La radiothérapie est contre-indiquée car ce cancer n’est pas radio-sensible et de toutes façon les rapports très étroits du rein et de l’intestin ne permettent pas d’irradier à dose importante du fait des risques de nécrose intestinale.

L’utilisation de nouveaux agents d’anti-angiogenèse en association éventuelle avec une immunothérapie par Interleukine et Interféron est un progrès majeur pour ces patients porteurs de cancers évolués et disséminés.

Mais ces traitements sont d’autant plus efficaces qu’ils s’adressent à un volume de cancer moins important et il faut donc habituellement pratiquer en premier lieu une chirurgie de réduction tumorale.

Une opération chirurgicale est-elle encore possible chez les patients atteints d’un cancer du rein évolué ?

Oui et c’est habituellement le premier temps du traitement.

La chirurgie permet de réduire le volume tumoral dans ces formes graves de cancer du rein, et d’accroître ainsi l’efficacité des traitements d’immunothérapie et d’anti-angiogenèse qui ont permis de récents et remarquables progrès en termes de rémissions de la maladie.

Cette opération est une néphrectomie élargie avec surrénalectomie, emportant le rein cancéreux, la surrénale et la graisse de la loge rénale, ainsi que les aires satellites de drainage du système lymphatique par la réalisation d’un curage ganglionnaire. Celui-ci peut être d’ailleurs particulièrement périlleux et difficile en cas de ganglions massivement envahis adhérents à la veine cave inférieure.

Cette chirurgie peut être élargie selon les besoins à l’ablation d’organes de voisinage envahis par la tumeur (rate, colon, diaphragme etc…). La résection d’un bourgeon tumoral veineux est d’autant plus difficile que le bourgeon remonte plus haut dans la veine cave inférieure et qu’il adhère aux parois de ce vaisseau.

       Légendes de l'imagerie par résonance magnétique d'un thrombus cave volumineux

C’est l’une des caractéristiques de l’extension des cancers du rein que cette propagation préférentielle de la tumeur vers le système veineux et les ganglions lymphatiques.

Les risques et les difficultés sont maximales en cas de bourgeon cancéreux remontant dans les cavités cardiaques, avec réalisation d’une chirurgie à deux équipes (urologique et vasculaire cardiaque) et circulation extra-corporelle lors du temps d’ouverture de l’oreillette droite.

|---|

# CONSIGNES À SUIVRE
#1 Reproduisez à l'identique le passage du texte sur le cancer du rein compris entre « La radiothérapie est » et « temps du traitement. », ces deux bornes incluses.
#2 Rédigez la suite du texte sur le cancer du rein évolué, ci-dessus, en reprenant après sa dernière phrase.

Enregistrements sources:

|---|

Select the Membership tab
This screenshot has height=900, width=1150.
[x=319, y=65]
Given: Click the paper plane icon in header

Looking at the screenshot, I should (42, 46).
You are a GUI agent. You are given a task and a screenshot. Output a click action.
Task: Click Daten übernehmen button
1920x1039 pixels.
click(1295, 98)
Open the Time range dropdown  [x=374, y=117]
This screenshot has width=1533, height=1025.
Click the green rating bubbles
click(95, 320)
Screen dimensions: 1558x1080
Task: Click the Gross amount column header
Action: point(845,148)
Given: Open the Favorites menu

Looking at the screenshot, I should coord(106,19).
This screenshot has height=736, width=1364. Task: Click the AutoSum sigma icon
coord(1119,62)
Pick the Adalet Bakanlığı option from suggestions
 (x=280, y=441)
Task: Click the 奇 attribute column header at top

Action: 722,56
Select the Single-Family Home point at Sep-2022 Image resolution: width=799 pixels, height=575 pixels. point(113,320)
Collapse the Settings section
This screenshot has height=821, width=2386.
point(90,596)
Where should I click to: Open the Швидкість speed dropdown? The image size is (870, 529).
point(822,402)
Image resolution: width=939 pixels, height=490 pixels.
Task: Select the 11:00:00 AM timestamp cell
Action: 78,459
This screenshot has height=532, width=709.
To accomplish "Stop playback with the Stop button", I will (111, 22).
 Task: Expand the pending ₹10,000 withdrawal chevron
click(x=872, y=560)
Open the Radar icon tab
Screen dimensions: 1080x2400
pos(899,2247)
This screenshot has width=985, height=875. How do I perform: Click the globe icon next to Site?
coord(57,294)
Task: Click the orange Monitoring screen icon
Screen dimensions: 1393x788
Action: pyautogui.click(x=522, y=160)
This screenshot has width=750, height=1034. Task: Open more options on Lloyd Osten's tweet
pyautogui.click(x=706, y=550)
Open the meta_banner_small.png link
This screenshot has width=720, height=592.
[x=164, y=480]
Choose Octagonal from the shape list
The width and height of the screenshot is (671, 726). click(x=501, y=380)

|---|

# RÉPONSES PROPOSÉES
#1
La radiothérapie est contre-indiquée car ce cancer n’est pas radio-sensible et de toutes façon les rapports très étroits du rein et de l’intestin ne permettent pas d’irradier à dose importante du fait des risques de nécrose intestinale.

L’utilisation de nouveaux agents d’anti-angiogenèse en association éventuelle avec une immunothérapie par Interleukine et Interféron est un progrès majeur pour ces patients porteurs de cancers évolués et disséminés.

Mais ces traitements sont d’autant plus efficaces qu’ils s’adressent à un volume de cancer moins important et il faut donc habituellement pratiquer en premier lieu une chirurgie de réduction tumorale.

Une opération chirurgicale est-elle encore possible chez les patients atteints d’un cancer du rein évolué ?

Oui et c’est habituellement le premier temps du traitement.

#2
Une opération chirurgicale peut-elle guérir les patients ?

Dans beaucoup de cas de cancers du rein, le pronostic apparaît favorable parce que le cancer est limité au rein d’après les données du bilan d’extension, sans aucun aspect d’envahissement tumoral en dehors de la loge rénale : ni au ganglions, ni aux organes de voisinage, ni aux organes à distance par le biais des métastases.

C’est l’indication idéale à la réalisation rapide d’un traitement chirurgical qui assure seul (puisque chimiothérapie et radiothérapie sont inefficaces et l’immunothérapie ainsi que les agents d’antiangiogenèse réservés aux formes évoluées) la guérison des patients dans la majorité des cas :

  • le taux de rémission complète à 5 ans est de 90 à 95% pour les tumeurs opérées de moins de 4 cm. de diamètre ;
  • il reste de 80 à 85% pour les tumeurs plus volumineuses mais qui restent confinées à la loge rénale.

Que sont la radiofréquence ou la cryothérapie ?

Les traitements par voie per-cutanée des cancers localisés du rein, sous guidage ultrasonographique, scanographique ou par résonance magnétique, détruisent la tumeur par la chaleur (radiofréquences) ou par le froid (cryothérapie).

Ils sont en cours d’évaluation dans le cadre de protocoles et réservés actuellement aux seuls sujets pour lesquels on ne peut pas envisager sans prendre des risques déraisonnables une chirurgie en raison de leur âge ou des pathologies qu’ils présentent notamment dans la sphère cardio-circulatoire ou respiratoire.

Le cancer est ici détruit « in situ » et non retiré, ce qui ne permet pas d’avoir la confirmation anatomo-pathologique du diagnostic et d’apprécier les données histo-pronostiques qui en découlent.

Quelle est l’étendue de l’exérèse chirurgicale classique ?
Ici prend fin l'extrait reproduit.